— START OF Text passage —
This is better than use static credentials

scarecrow111 commented 2 years ago

Thanks.

romelBen commented 9 months ago

I know I am reopening this post again in regards to IRSA but would anyone have any insight on locally testing their code when implementing IRSA? I was able to get Atlantis to work but the provider block poses an issue for developers and myself when testing locally. Pretty much the process is to comment out the assume_role and uncomment when done which is a pain. Would like any insight on this:

Here's an example of what I am talking on:

provider "aws" {
  region  = "us-east-1"

#  assume_role {
#    role_arn = "arn:aws:iam::123445678785:role/fufuAtlantisRole"
#  }
}

I experimented with profile but that doesn't work. And I also tested inputting Shared Credentials onto the pod itself to help with the `profile. Would appreciate any help.

HyperMe1200 commented 4 months ago

Hi @romelBen. Have you found a way to work with Atlantis without providing the assume_role block?
— END OF Text passage —
— START OF Raw data —
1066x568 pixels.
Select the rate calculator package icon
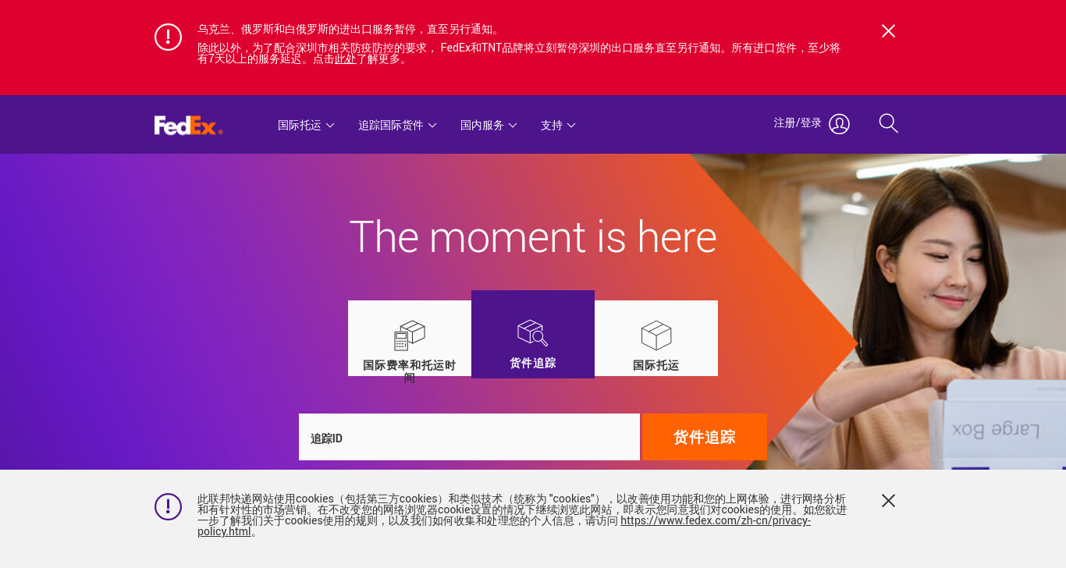[x=410, y=335]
— END OF Raw data —
▸ Parts of the exercise:
1. Based on the forum thread above the listing, decide whether each statement agrees with it: (a) romelBen got Atlantis working; (b) using a profile solved the local testing problem; (c) HyperMe1200's comment was posted 4 months ago. Answer yes or no for each and quote the deciding words.
2. In the forum thread above the listing, what does romelBen say must be done with the assume_role block when testing locally?

▸ Worked answers:
1.
(a) Yes: "I was able to get Atlantis to work"
(b) No: "I experimented with profile but that doesn't work."
(c) Yes: "HyperMe1200 commented 4 months ago"

2. It has to be commented out for local testing and uncommented when done.